Yes, it is possible to transfer best practices from pharma to some industries, but not necessarily all industries. Industries that are more innovation-driven or where there is a faster pace of change could benefit from these practices. Industries such as information technology and energy. However, industries that are more focused on steady-stage operational improvements may not benefit as much. It ultimately depends on the specific industry and its needs.
How do you stay current with the business in a company as science focused as yours? How do engage with scientists to help you understand risk?
Staying current in a science-driven company requires effort, but it is also about having a fundamental interest in learning. As a CFO, it is crucial to engage with scientists to evaluate risks, and it requires building relationships with them. I personally try to be very curious and ask a lot of questions, even if they might seem silly. It is also about building trust with those teams so they can share their insights and risks more openly.
But it is not just about engaging with scientists and technologists. It is also about being aware of broader trends and developments. It is important to stay up to date on the latest research, market trends and emerging technologies. It comes down to having a growth mindset and a willingness to learn and adapt to new challenges. It is not just about having the technical skills, but also the ability to learn and evolve as the industry evolves.
AstraZeneca has made hefty commitments to sustainability. What does this mean for your company, and how do you ensure that these commitments are reflected in the company’s financial planning and decision-making?
At AstraZeneca, we take our commitments to sustainability and environmental stewardship seriously. To ensure that these commitments are reflected in our financial planning and decision-making, we have a comprehensive budgeting process in place. This allows us to track exactly how much we are spending on sustainable energy in our factories, as well as how much we need to invest in emerging products.
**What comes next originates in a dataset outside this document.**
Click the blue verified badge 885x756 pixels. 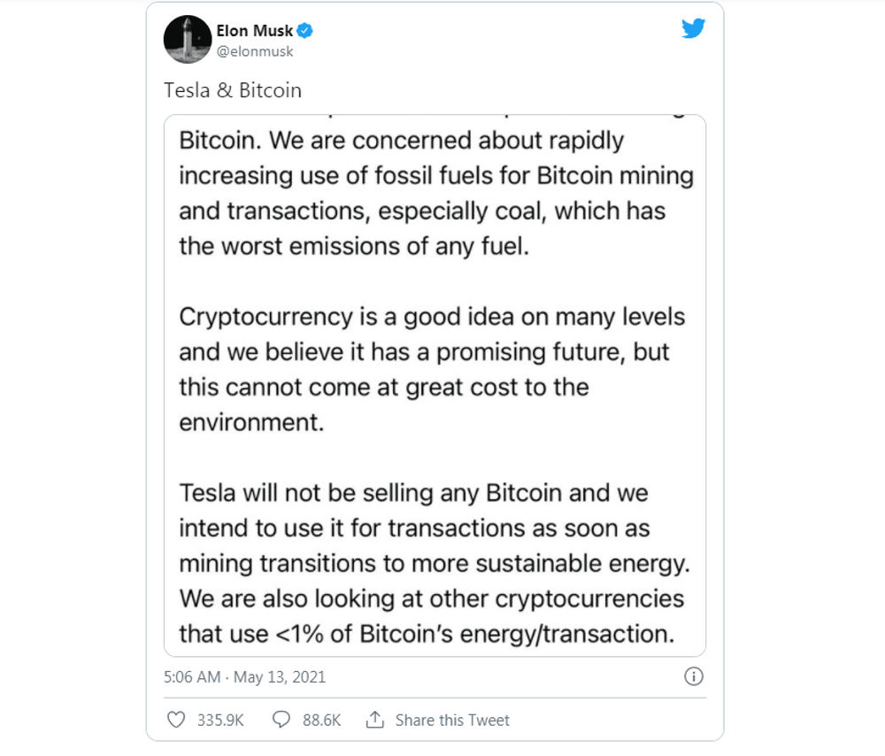coord(306,32)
We track our emissions just like we do our financial budgets. For example, every function and unit has a target for emissions relating to travel, which is set at approximately 50 percent of what they had in 2019. Teams are held accountable to meet their target, and we monitor our progress closely to ensure that we are on track to throughout the year. We have an ambitious goal of reducing by 98 percent our Scope 1 and Scope 2 emissions by 98 percent by 2026 so we are very cognizant of the environmental impact of our factories, our energy use and business travel and actively manage it. Overall, our sustainability commitments are an integral part of our financial planning and decision-making processes.
Wow, 50 percent—that is ambitious. As CFO, how do you balance the need for short-term financial performance with the longer-term strategic objectives of the company? And how do you explain all this to investors?
Finding a balance between short-term financial performance and long-term strategic objectives is always a delicate matter. It is a challenge that requires constant communication, but it is important to remember that you cannot please everyone. Ultimately, you must do what is best for the company and hope that it aligns with the majority of shareholders’ expectations. Investors have various demands, such as dividends, buybacks, growth, share price appreciation and a robust pipeline. However, it is impossible to satisfy all these demands. Therefore, it is necessary to balance them while also acknowledging that you cannot please everyone.
The business climate is more unpredictable than at any point in our careers. What advice can you give CFOs facing relentless volatility?
My advice is to stick to your values and those of the company. Determine what is right for the business in the long term, and things will work themselves out. It is essential to balance the needs of the CEO, shareholders and board, which is part of the CFO’s role.